* **Problem requirements**
Reproduce every row from the one containing "Choose E-Wallet from the dropdown list" down to the one containing "coord(20,61)", swapping "Instruction" for "Goal" and changing nothing else.

------------------------------------------------------------------------

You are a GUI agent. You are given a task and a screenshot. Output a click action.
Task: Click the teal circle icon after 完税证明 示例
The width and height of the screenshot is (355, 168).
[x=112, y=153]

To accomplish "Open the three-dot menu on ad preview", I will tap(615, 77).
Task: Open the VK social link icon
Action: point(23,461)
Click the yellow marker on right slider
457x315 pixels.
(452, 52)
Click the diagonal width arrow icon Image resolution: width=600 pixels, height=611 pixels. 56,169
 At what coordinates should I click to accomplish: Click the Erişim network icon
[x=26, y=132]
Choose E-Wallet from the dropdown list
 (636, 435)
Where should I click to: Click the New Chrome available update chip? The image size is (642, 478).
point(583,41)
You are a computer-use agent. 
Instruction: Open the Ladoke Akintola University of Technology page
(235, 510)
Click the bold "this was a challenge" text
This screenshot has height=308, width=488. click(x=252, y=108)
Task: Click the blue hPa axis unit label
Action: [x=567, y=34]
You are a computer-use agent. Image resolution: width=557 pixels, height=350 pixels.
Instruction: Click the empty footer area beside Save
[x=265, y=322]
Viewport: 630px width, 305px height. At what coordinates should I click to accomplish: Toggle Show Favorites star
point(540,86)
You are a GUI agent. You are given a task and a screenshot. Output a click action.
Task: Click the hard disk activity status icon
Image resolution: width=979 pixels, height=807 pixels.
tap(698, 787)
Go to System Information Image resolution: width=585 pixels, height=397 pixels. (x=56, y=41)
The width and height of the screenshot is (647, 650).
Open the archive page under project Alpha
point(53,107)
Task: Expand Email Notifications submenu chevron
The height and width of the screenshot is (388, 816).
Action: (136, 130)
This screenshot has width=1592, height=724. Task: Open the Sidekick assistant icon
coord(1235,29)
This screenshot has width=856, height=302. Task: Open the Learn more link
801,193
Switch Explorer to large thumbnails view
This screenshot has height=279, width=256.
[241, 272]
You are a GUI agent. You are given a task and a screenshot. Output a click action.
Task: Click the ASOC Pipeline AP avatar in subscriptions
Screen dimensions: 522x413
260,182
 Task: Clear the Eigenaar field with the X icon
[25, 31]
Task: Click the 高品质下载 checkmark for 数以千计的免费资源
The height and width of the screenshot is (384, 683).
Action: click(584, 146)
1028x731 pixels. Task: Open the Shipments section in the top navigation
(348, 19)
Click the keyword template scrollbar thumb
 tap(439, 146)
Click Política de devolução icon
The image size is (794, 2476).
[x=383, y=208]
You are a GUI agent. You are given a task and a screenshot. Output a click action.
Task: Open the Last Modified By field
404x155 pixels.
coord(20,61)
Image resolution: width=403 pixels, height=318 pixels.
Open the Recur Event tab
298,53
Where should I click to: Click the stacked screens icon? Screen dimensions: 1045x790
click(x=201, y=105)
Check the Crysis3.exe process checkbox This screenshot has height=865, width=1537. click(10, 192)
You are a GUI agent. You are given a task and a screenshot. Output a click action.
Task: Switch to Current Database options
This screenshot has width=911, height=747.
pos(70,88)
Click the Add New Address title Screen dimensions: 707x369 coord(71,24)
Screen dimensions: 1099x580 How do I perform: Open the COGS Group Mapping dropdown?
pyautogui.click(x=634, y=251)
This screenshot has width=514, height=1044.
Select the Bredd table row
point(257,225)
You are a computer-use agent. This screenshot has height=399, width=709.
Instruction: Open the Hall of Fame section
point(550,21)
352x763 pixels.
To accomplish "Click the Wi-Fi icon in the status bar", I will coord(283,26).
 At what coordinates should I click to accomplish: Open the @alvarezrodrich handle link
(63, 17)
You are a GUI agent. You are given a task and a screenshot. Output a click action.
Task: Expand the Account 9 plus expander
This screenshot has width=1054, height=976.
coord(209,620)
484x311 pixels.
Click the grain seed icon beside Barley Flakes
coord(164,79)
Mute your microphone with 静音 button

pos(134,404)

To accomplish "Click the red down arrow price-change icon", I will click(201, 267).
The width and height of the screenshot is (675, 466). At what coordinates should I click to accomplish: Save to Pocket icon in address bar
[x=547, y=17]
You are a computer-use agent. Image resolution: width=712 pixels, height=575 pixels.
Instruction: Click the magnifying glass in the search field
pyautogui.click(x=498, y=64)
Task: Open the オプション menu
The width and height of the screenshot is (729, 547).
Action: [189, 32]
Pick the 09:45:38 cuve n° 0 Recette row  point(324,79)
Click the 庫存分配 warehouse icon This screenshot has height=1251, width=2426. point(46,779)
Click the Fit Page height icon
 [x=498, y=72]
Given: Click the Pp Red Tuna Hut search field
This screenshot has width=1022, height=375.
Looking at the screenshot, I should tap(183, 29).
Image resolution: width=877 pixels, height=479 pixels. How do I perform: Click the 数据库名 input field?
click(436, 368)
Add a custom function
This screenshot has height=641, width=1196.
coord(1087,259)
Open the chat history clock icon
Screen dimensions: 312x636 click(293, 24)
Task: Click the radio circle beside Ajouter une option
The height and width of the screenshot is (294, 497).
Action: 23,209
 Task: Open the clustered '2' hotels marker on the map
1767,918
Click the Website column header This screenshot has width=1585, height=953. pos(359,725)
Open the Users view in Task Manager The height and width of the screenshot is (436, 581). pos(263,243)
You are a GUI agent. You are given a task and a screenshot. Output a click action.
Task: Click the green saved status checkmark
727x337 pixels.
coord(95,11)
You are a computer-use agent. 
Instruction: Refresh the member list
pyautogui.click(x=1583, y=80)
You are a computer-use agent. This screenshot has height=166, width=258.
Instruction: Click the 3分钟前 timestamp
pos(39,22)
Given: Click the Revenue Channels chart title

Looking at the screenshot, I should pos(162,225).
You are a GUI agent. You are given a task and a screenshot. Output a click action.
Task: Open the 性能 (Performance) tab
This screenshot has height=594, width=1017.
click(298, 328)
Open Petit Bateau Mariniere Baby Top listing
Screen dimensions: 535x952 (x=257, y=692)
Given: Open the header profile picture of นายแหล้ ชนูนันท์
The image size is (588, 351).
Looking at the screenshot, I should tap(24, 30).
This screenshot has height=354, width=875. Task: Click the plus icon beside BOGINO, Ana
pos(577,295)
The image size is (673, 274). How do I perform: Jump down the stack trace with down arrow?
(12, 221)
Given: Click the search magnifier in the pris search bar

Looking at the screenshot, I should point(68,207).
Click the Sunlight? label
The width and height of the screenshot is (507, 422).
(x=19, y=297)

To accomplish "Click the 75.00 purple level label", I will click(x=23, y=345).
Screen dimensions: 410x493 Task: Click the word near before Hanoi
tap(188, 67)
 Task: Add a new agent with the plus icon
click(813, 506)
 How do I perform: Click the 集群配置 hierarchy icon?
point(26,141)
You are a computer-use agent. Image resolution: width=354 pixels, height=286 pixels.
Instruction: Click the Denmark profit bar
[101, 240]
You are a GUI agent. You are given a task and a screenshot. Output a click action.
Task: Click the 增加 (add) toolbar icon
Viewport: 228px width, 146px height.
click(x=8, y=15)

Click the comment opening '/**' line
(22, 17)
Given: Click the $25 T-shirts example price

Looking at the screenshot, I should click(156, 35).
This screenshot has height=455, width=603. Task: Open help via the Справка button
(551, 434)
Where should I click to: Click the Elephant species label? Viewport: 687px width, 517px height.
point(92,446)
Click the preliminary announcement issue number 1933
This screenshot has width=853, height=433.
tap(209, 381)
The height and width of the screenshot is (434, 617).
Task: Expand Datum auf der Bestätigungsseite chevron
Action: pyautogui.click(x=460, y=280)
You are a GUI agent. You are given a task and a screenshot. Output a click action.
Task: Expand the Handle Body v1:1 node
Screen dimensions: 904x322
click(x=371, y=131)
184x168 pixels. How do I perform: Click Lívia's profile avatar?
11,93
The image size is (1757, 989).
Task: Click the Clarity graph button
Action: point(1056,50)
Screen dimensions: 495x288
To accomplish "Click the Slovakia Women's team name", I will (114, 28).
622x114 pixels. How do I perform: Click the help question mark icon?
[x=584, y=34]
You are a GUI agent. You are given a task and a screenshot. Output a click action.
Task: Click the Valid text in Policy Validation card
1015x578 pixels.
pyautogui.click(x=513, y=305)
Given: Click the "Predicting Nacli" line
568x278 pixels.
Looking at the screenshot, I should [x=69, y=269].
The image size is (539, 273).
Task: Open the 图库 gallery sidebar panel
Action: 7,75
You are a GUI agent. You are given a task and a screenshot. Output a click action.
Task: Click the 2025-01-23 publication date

------------------------------------------------------------------------

* **Written answer**
Choose E-Wallet from the dropdown list
 (636, 435)
Where should I click to: Click the New Chrome available update chip? The image size is (642, 478).
point(583,41)
You are a computer-use agent. 
Goal: Open the Ladoke Akintola University of Technology page
(235, 510)
Click the bold "this was a challenge" text
This screenshot has height=308, width=488. click(x=252, y=108)
Task: Click the blue hPa axis unit label
Action: [x=567, y=34]
You are a computer-use agent. Image resolution: width=557 pixels, height=350 pixels.
Goal: Click the empty footer area beside Save
[x=265, y=322]
Viewport: 630px width, 305px height. At what coordinates should I click to accomplish: Toggle Show Favorites star
point(540,86)
You are a GUI agent. You are given a task and a screenshot. Output a click action.
Task: Click the hard disk activity status icon
Image resolution: width=979 pixels, height=807 pixels.
tap(698, 787)
Go to System Information Image resolution: width=585 pixels, height=397 pixels. (x=56, y=41)
The width and height of the screenshot is (647, 650).
Open the archive page under project Alpha
point(53,107)
Task: Expand Email Notifications submenu chevron
The height and width of the screenshot is (388, 816).
Action: (136, 130)
This screenshot has width=1592, height=724. Task: Open the Sidekick assistant icon
coord(1235,29)
This screenshot has width=856, height=302. Task: Open the Learn more link
801,193
Switch Explorer to large thumbnails view
This screenshot has height=279, width=256.
[241, 272]
You are a GUI agent. You are given a task and a screenshot. Output a click action.
Task: Click the ASOC Pipeline AP avatar in subscriptions
Screen dimensions: 522x413
260,182
 Task: Clear the Eigenaar field with the X icon
[25, 31]
Task: Click the 高品质下载 checkmark for 数以千计的免费资源
The height and width of the screenshot is (384, 683).
Action: click(584, 146)
1028x731 pixels. Task: Open the Shipments section in the top navigation
(348, 19)
Click the keyword template scrollbar thumb
 tap(439, 146)
Click Política de devolução icon
The image size is (794, 2476).
[x=383, y=208]
You are a GUI agent. You are given a task and a screenshot. Output a click action.
Task: Open the Last Modified By field
404x155 pixels.
coord(20,61)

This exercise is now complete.